-- Provided data follows --
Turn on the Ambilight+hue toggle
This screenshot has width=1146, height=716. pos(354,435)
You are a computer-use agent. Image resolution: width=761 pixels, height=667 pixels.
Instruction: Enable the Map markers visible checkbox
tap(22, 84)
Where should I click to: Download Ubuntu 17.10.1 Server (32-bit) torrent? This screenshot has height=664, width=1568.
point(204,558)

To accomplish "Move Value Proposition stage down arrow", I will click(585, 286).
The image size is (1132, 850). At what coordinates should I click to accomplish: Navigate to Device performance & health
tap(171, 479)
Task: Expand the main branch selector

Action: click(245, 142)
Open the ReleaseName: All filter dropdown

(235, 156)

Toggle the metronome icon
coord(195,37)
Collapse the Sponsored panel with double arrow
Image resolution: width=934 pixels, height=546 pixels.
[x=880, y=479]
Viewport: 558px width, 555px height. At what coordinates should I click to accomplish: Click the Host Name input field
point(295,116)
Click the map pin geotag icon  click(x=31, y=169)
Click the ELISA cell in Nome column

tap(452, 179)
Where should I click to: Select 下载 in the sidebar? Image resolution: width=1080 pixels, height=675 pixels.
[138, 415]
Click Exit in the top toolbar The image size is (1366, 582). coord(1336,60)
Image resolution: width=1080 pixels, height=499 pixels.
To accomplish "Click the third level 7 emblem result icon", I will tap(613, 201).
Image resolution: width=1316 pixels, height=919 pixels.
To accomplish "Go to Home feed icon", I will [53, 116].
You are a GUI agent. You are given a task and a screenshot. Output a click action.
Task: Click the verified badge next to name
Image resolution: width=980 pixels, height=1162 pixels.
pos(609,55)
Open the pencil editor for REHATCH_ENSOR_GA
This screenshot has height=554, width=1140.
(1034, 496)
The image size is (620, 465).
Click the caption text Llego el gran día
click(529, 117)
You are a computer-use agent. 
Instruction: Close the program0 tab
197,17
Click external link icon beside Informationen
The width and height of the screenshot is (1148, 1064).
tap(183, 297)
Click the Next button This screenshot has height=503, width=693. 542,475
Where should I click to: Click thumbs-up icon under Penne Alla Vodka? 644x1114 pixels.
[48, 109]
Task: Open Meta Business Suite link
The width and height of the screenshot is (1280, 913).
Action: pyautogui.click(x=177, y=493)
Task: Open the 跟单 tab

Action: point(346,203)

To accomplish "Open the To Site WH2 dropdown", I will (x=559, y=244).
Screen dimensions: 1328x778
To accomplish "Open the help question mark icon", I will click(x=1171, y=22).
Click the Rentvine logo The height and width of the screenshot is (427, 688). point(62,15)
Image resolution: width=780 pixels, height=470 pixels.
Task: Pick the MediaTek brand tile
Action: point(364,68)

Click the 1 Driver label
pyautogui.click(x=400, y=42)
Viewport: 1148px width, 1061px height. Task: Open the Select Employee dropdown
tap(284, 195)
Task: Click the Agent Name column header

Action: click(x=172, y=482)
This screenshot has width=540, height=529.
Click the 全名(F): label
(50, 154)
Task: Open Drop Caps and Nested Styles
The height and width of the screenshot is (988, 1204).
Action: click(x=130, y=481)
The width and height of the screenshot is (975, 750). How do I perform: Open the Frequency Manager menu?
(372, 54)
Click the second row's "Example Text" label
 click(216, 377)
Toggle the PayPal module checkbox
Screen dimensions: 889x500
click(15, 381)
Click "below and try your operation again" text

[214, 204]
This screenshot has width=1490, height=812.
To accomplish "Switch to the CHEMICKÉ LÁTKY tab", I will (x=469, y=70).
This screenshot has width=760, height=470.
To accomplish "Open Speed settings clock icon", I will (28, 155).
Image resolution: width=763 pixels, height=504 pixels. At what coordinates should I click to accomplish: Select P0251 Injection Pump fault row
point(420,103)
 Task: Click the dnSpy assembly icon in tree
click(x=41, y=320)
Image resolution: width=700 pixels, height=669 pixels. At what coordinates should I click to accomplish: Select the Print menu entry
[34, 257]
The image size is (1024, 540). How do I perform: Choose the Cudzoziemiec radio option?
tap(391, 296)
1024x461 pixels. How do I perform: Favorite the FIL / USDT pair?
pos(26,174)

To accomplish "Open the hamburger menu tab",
-- Provided data concluded --
**Try it:** Repeat the records verbatim, every one of them.

**Response to this task:**
Turn on the Ambilight+hue toggle
This screenshot has width=1146, height=716. pos(354,435)
You are a computer-use agent. Image resolution: width=761 pixels, height=667 pixels.
Instruction: Enable the Map markers visible checkbox
tap(22, 84)
Where should I click to: Download Ubuntu 17.10.1 Server (32-bit) torrent? This screenshot has height=664, width=1568.
point(204,558)

To accomplish "Move Value Proposition stage down arrow", I will click(585, 286).
The image size is (1132, 850). At what coordinates should I click to accomplish: Navigate to Device performance & health
tap(171, 479)
Task: Expand the main branch selector

Action: click(245, 142)
Open the ReleaseName: All filter dropdown

(235, 156)

Toggle the metronome icon
coord(195,37)
Collapse the Sponsored panel with double arrow
Image resolution: width=934 pixels, height=546 pixels.
[x=880, y=479]
Viewport: 558px width, 555px height. At what coordinates should I click to accomplish: Click the Host Name input field
point(295,116)
Click the map pin geotag icon  click(x=31, y=169)
Click the ELISA cell in Nome column

tap(452, 179)
Where should I click to: Select 下载 in the sidebar? Image resolution: width=1080 pixels, height=675 pixels.
[138, 415]
Click Exit in the top toolbar The image size is (1366, 582). coord(1336,60)
Image resolution: width=1080 pixels, height=499 pixels.
To accomplish "Click the third level 7 emblem result icon", I will tap(613, 201).
Image resolution: width=1316 pixels, height=919 pixels.
To accomplish "Go to Home feed icon", I will [53, 116].
You are a GUI agent. You are given a task and a screenshot. Output a click action.
Task: Click the verified badge next to name
Image resolution: width=980 pixels, height=1162 pixels.
pos(609,55)
Open the pencil editor for REHATCH_ENSOR_GA
This screenshot has height=554, width=1140.
(1034, 496)
The image size is (620, 465).
Click the caption text Llego el gran día
click(529, 117)
You are a computer-use agent. 
Instruction: Close the program0 tab
197,17
Click external link icon beside Informationen
The width and height of the screenshot is (1148, 1064).
tap(183, 297)
Click the Next button This screenshot has height=503, width=693. 542,475
Where should I click to: Click thumbs-up icon under Penne Alla Vodka? 644x1114 pixels.
[48, 109]
Task: Open Meta Business Suite link
The width and height of the screenshot is (1280, 913).
Action: pyautogui.click(x=177, y=493)
Task: Open the 跟单 tab

Action: point(346,203)

To accomplish "Open the To Site WH2 dropdown", I will (x=559, y=244).
Screen dimensions: 1328x778
To accomplish "Open the help question mark icon", I will click(x=1171, y=22).
Click the Rentvine logo The height and width of the screenshot is (427, 688). point(62,15)
Image resolution: width=780 pixels, height=470 pixels.
Task: Pick the MediaTek brand tile
Action: point(364,68)

Click the 1 Driver label
pyautogui.click(x=400, y=42)
Viewport: 1148px width, 1061px height. Task: Open the Select Employee dropdown
tap(284, 195)
Task: Click the Agent Name column header

Action: click(x=172, y=482)
This screenshot has width=540, height=529.
Click the 全名(F): label
(50, 154)
Task: Open Drop Caps and Nested Styles
The height and width of the screenshot is (988, 1204).
Action: click(x=130, y=481)
The width and height of the screenshot is (975, 750). How do I perform: Open the Frequency Manager menu?
(372, 54)
Click the second row's "Example Text" label
 click(216, 377)
Toggle the PayPal module checkbox
Screen dimensions: 889x500
click(15, 381)
Click "below and try your operation again" text

[214, 204]
This screenshot has width=1490, height=812.
To accomplish "Switch to the CHEMICKÉ LÁTKY tab", I will (x=469, y=70).
This screenshot has width=760, height=470.
To accomplish "Open Speed settings clock icon", I will (28, 155).
Image resolution: width=763 pixels, height=504 pixels. At what coordinates should I click to accomplish: Select P0251 Injection Pump fault row
point(420,103)
 Task: Click the dnSpy assembly icon in tree
click(x=41, y=320)
Image resolution: width=700 pixels, height=669 pixels. At what coordinates should I click to accomplish: Select the Print menu entry
[34, 257]
The image size is (1024, 540). How do I perform: Choose the Cudzoziemiec radio option?
tap(391, 296)
1024x461 pixels. How do I perform: Favorite the FIL / USDT pair?
pos(26,174)

To accomplish "Open the hamburger menu tab",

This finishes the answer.